I wish that our lives are just endless/’Cause it’s all too short and I’m leaving soon

I want to hold onto all the people I lost/I want to keep them with me/ We would never part

We are timeless/We are, we are timeless, timeless/Everything we have, oh my god

I feel like I could live forever with you, my love

It’s  like their lives were over/Before they had even begun

Like many of their songs, the tempos, levels and sound arrangements perfectly match the lyrics and vocals and build the narrative and meaning of the songs. On this one, it starts with a mellow sound but builds throughout the song and goes into a funky bridge with heavy guitar chords backed by matching orchestration that works well as the drums crash and fade out.

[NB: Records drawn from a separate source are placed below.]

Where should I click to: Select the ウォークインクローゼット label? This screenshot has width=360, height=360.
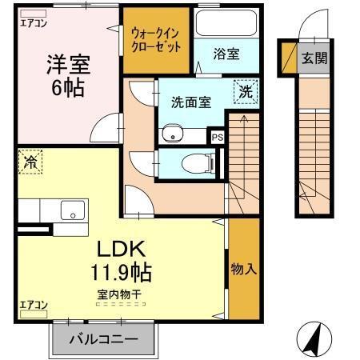tap(156, 40)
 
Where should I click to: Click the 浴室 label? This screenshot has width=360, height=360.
tap(226, 54)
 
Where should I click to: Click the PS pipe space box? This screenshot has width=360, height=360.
tap(217, 137)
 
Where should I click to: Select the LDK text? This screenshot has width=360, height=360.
tap(121, 248)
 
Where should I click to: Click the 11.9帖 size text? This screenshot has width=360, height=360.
tap(120, 272)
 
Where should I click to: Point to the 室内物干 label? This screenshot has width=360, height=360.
tap(120, 294)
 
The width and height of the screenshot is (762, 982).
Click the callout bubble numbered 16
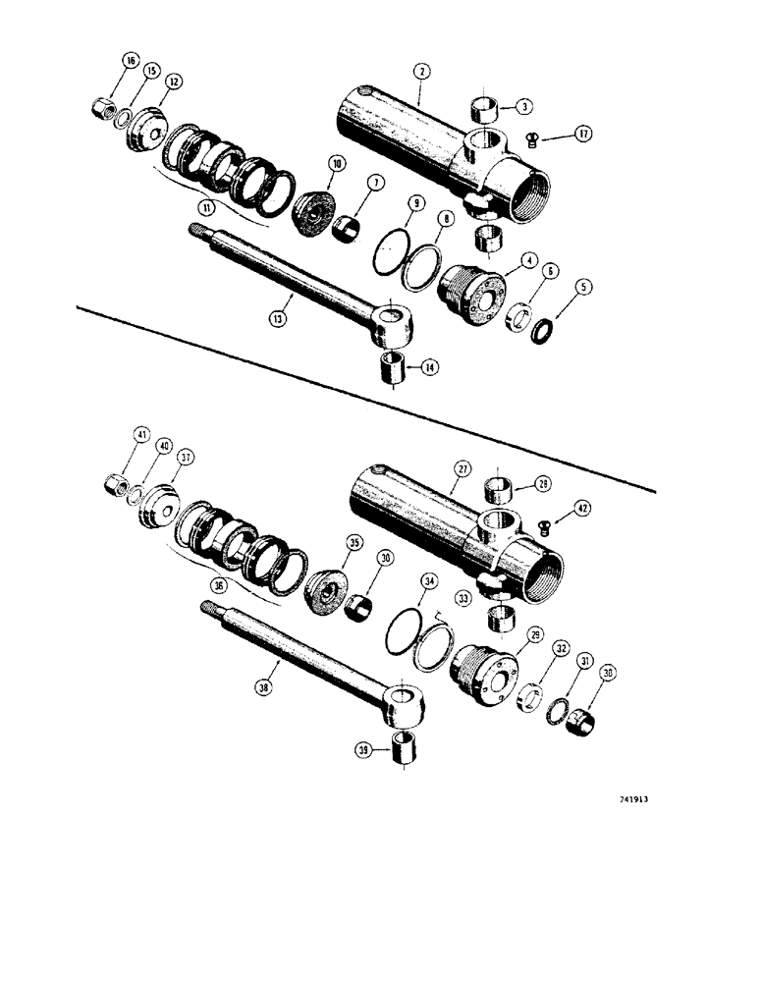pos(130,61)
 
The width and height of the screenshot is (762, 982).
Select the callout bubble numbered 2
pos(419,71)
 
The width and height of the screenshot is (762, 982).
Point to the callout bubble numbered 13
pos(280,319)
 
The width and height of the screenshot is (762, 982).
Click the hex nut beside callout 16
pos(102,102)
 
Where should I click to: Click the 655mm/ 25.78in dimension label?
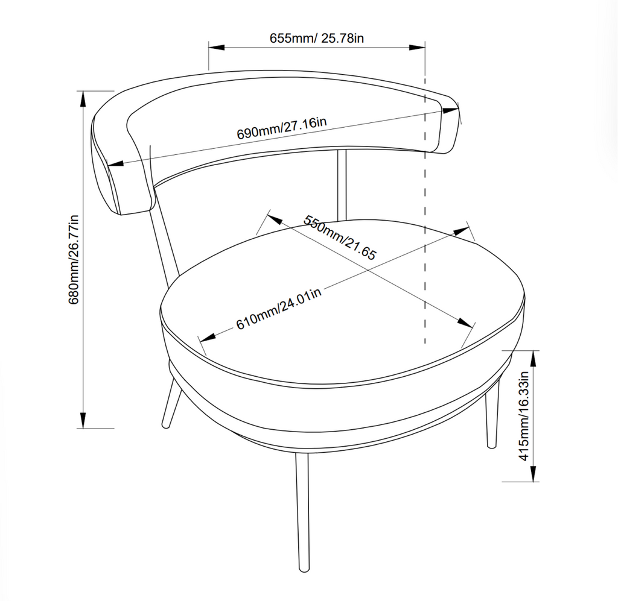[x=317, y=38]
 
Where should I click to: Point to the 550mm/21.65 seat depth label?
[x=340, y=237]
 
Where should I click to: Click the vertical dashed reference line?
[x=425, y=241]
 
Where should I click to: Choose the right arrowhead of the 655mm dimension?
[x=418, y=47]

In The Storm, the missing lover comes back in the door after 25 days, or 25 weeks, or 25 months and announces they are here to stay and the worst of the storm is over. The actual amount of time is unclear because the road opens before the narrator and goes on forever so the concept of time doesn’t really exist and speaks to the heart of many of their songs. The final track of the EP, Safe, is replete with Springsteenesque influences, and I was left with the feeling that this is an updated, 21st century version of Thunder Road as it opens with a Roy Bittan like piano line, tinkling away as Bulbrook’ viola sways lightly in the background. I imagine Springsteen’s Mary on the front porch as the screen door slams and the driver asks her to get into the car but advises that the ride, it ain’t free.

It was early for summer/All the people and the music from the bar

You in your grey dress/Your arm on the window/You said what’s the difference

Just say it to me, just say it to me

Let’s not make it a thing, it’ll be ok babe

The tempo speeds up quickly with the viola rapidly calling out as a siren, the drums ticking away the time just like Al Jackson’s drums on Otis Redding’s Try A Little Tenderness, and the guitar and bass clashing together as the drama builds and the two lovers decide if they will take that ride together. Then Bulbrook begins singing in a haunting, ghostly fashion, “Do you really want to hear it, did you really think this was real?” Jollett sings back that they can’t slow down now since it’s not safe for travel. Finally, they get to an unknown location and arise from the car and “she” leaves her bag in the backseat and he sees that as a sign of love and confirmation of his hopes. Act four of the drama has come to an end, but questions abound for characters and listeners alike.

In The Promised Land, one of Springsteen’s penultimate songs that encapsulates much of his career’s intent, his character faces down the storm of life as he watches ‘a black cloud rising from the desert floor and packs his bag and heads straight into the storm.’ Airborne Toxic Event faces that storm of life and death with each album and each song with pride, strength and determination, and I highly anticipate the release of the completed album so I can hear them do it again with ‘Such Hot Blood.’

Selected videography and notes

More than coincidence: Airborne Toxic Event’s debut album, self titled and released in 2009, contains a bonus track entitled The Girls In Their Summer Dresses which is very close in title to Springsteen’s Girls In Their Summer Clothes released on Magic in 2007.